Jednorodna, prawie monochromatyczna paleta barwna, utrzymana w ziemistych, ciepłych ugrach względnie w rozbielonych, zimnych szarościach może być odebrana jako pozostałość po niegdysiejszej fascynacji malarza kubizmem. Przemyślany układ kompozycyjny, w którym podziały na poszczególne elewacje, gzymsy i krawędzie dachów, odrzwia i otwory okienne, balkony i rynny zarysowują się jako wyraziste linie pionowe i poziome, dzielące obraz na geometryczne płaszczyzny są z kolei świadomym nawiązaniem do twórczości Pieta Mondriana, który zainteresował górnośląskiego mistrza jeszcze w czasach jego studiów akademickich w Katowicach.

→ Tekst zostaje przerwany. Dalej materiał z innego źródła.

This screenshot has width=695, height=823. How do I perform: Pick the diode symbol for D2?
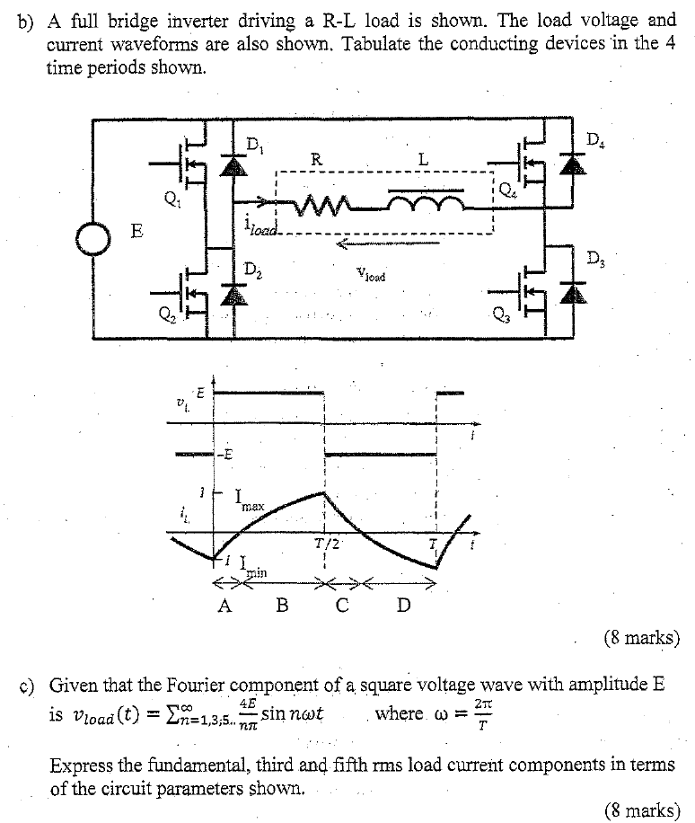click(235, 293)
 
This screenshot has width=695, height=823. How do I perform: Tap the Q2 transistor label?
click(163, 314)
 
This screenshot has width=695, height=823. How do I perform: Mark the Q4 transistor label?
click(507, 190)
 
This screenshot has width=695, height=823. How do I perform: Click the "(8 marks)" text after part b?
click(641, 639)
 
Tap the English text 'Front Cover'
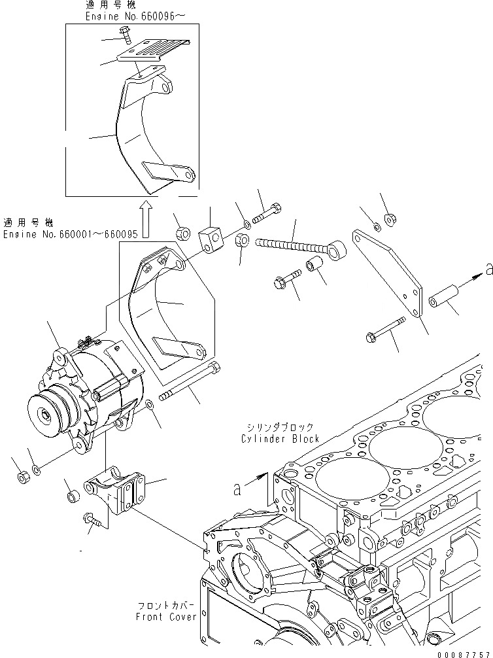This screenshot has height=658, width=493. tap(166, 617)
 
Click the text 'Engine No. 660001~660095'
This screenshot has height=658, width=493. tap(70, 234)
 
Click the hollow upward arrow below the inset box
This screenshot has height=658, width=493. tap(146, 219)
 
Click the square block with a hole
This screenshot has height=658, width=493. tap(209, 234)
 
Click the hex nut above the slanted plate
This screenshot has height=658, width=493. tap(388, 218)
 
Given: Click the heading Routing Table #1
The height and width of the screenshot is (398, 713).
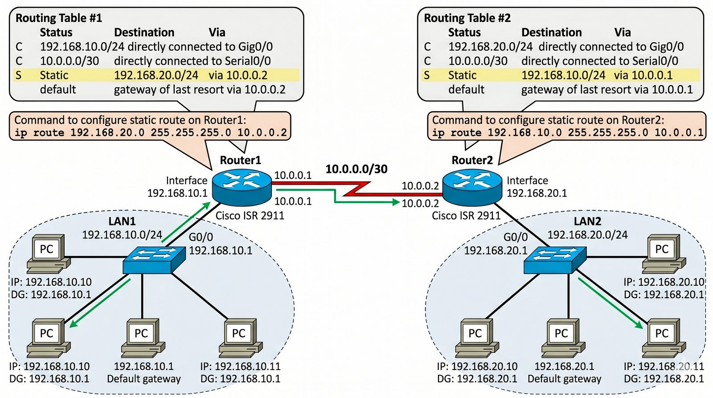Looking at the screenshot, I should (x=59, y=18).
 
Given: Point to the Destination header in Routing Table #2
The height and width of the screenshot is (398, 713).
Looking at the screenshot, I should (x=551, y=33).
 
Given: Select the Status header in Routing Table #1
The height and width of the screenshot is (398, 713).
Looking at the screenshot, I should (x=56, y=33).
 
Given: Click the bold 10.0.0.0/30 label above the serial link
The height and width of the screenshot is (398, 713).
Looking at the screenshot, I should (x=356, y=169).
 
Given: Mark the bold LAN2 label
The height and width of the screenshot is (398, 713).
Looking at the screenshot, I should (x=587, y=222).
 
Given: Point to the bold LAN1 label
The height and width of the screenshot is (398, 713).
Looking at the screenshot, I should (x=122, y=222).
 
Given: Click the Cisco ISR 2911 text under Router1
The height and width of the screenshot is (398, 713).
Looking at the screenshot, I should (x=250, y=216).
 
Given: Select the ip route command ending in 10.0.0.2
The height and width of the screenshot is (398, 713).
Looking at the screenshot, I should (x=151, y=132).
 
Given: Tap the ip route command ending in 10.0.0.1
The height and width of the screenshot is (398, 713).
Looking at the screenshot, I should (x=567, y=132).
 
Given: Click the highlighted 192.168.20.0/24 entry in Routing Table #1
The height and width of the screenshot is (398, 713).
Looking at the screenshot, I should (x=156, y=75).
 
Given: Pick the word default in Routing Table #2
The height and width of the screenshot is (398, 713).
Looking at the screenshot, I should (x=466, y=90).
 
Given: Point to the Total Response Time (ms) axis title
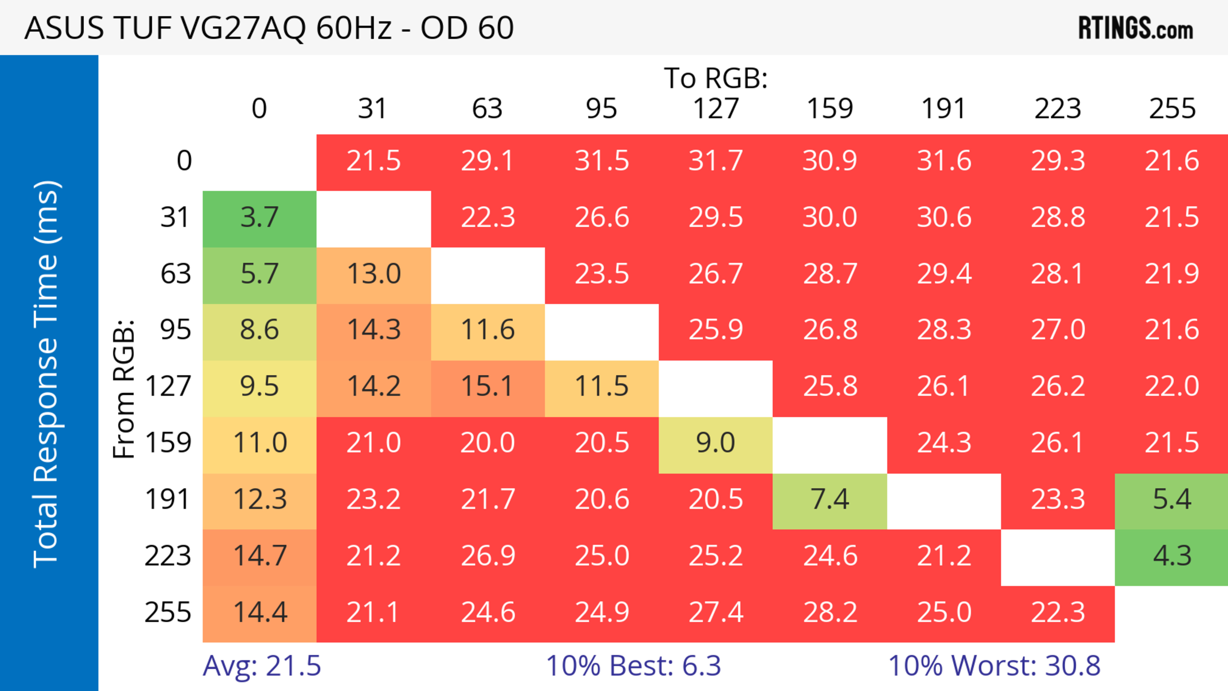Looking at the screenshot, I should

Wypełnianie poszczególnych płaszczyzn obrazowych obrzeżnymi cieniami i rozcieranymi od środka blikami jest natomiast celowym nawiązaniem do malarstwa ikonowego, które w czasach młodości Nowotarskiego inspirowało wielu polskich malarzy, na czele z Jerzym Nowosielskim i Tadeuszem Brzozowskim.
Ten ostatni wysoko cenił działania swojego śląskiego kolegi, co wyraził pisemną opinią: "Sztuka ta zawsze przyciągała mnie wprost magnetycznie. Wizja, jakże obsesyjna, pejzażu ogołoconego z ludzi, pejzażu dzielnic robotniczych fabrycznego miasta, powstałych raczej w XIX wieku, zatopionych w gęstym, nostalgicznym kolorycie, spiętym prawie geometrycznie uproszczonym rysunkiem, jest autentycznie osobista. Środki formalne użyte przez kolegę Nowotarskiego są tej klasy, że jego wizja wzrusza i budzi refleksje głębsze, dotykające chyba egzystencjalnej warstwy życia. To niesłychanie poetycka sztuka."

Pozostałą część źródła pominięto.